> [Task details]:
Only certain lines below are wanted: those starting at the line containing "Quantity (759, 629)" and ending at the line containing "Client Support (112, 2440)", both included, each retyped exactly.

Saved data entries:

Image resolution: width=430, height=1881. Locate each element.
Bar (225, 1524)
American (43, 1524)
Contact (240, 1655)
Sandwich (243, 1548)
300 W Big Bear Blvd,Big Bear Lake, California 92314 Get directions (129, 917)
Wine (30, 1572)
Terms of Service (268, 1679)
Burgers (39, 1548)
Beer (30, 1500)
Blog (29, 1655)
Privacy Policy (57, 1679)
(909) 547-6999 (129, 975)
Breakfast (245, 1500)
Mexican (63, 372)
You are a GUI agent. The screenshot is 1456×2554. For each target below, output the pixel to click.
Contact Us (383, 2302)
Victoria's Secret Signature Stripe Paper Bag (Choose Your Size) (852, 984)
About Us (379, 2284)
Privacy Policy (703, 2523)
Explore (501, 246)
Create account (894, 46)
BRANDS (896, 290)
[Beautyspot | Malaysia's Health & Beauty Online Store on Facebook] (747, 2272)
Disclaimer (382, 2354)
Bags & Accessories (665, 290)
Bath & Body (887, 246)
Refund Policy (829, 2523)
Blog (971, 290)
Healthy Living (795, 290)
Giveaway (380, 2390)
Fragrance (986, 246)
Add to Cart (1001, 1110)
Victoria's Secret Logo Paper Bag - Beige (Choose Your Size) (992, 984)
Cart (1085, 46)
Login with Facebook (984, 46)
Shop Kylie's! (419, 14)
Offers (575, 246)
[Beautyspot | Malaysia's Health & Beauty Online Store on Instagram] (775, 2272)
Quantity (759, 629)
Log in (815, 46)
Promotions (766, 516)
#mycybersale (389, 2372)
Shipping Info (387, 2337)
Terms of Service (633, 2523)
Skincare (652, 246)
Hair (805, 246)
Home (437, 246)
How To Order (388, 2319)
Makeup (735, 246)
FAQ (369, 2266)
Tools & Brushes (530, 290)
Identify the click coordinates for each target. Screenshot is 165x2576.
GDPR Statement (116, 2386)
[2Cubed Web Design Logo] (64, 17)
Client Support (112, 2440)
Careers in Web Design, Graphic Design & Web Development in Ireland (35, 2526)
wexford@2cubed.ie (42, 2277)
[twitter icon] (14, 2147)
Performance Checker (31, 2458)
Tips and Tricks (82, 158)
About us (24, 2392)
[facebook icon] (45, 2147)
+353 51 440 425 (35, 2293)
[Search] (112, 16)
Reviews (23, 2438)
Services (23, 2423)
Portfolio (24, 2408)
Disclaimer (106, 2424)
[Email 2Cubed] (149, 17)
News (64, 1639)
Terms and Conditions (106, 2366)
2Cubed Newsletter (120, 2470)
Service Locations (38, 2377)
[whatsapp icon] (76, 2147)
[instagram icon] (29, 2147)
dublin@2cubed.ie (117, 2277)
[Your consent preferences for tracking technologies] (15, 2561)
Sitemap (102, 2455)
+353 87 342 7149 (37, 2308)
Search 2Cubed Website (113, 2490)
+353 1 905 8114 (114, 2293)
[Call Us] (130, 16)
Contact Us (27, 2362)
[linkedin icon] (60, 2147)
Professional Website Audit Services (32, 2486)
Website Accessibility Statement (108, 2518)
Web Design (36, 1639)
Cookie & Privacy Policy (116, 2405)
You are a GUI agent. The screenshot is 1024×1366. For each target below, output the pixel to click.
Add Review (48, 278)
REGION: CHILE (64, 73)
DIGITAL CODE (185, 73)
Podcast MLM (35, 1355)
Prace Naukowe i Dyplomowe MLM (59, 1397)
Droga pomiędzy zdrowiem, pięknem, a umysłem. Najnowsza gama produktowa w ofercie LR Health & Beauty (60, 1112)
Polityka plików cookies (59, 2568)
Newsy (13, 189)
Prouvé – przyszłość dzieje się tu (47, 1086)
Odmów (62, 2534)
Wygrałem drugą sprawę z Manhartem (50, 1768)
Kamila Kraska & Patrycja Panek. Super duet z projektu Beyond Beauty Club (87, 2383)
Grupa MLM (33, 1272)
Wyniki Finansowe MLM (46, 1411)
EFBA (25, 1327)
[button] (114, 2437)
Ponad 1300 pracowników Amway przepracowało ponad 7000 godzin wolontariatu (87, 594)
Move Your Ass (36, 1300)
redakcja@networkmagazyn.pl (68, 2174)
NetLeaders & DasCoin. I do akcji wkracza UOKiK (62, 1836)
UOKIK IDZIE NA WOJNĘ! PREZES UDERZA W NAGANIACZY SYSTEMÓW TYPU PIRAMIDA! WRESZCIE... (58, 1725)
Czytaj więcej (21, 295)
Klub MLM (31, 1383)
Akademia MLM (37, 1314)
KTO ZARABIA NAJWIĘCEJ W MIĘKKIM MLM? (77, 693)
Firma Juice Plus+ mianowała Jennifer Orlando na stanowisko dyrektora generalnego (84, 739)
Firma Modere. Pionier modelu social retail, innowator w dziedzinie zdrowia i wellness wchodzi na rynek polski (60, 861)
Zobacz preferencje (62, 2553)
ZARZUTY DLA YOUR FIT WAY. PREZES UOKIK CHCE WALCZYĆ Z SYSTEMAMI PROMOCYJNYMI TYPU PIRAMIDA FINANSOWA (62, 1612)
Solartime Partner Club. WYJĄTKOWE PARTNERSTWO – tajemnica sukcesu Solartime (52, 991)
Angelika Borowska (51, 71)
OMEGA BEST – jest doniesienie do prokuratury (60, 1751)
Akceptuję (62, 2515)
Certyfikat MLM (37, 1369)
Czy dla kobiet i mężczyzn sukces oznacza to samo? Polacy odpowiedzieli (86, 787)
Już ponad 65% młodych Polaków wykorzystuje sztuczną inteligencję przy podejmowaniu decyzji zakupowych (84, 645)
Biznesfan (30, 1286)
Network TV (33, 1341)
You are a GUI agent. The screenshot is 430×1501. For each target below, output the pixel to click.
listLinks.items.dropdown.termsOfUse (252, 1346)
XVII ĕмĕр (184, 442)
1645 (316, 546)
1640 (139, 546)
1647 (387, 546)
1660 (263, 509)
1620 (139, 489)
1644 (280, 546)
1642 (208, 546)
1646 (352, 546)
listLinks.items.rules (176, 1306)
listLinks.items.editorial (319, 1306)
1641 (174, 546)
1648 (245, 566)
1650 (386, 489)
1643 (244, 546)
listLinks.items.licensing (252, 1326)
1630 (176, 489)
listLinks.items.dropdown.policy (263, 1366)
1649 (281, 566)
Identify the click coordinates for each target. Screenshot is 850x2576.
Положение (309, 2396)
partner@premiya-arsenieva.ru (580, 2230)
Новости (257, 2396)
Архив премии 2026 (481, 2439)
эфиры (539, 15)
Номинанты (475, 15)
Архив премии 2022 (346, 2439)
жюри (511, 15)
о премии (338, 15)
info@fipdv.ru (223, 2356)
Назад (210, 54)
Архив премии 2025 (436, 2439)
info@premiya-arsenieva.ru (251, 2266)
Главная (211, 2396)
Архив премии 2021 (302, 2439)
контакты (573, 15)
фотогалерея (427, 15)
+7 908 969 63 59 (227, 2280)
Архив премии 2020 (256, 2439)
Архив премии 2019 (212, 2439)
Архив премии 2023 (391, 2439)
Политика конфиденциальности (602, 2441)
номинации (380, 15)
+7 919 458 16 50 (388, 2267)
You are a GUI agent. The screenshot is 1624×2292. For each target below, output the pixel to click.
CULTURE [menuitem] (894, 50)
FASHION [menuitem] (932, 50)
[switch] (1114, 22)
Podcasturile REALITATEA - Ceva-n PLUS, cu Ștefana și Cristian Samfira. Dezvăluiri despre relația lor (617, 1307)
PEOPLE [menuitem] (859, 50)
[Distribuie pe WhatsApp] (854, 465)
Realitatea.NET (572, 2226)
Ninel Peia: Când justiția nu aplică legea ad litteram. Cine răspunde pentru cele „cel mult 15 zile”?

> [Response area]:
Quantity (759, 629)
Log in (815, 46)
Promotions (766, 516)
#mycybersale (389, 2372)
Shipping Info (387, 2337)
Terms of Service (633, 2523)
Skincare (652, 246)
Hair (805, 246)
Home (437, 246)
How To Order (388, 2319)
Makeup (735, 246)
FAQ (369, 2266)
Tools & Brushes (530, 290)
Identify the click coordinates for each target. Screenshot is 165x2576.
GDPR Statement (116, 2386)
[2Cubed Web Design Logo] (64, 17)
Client Support (112, 2440)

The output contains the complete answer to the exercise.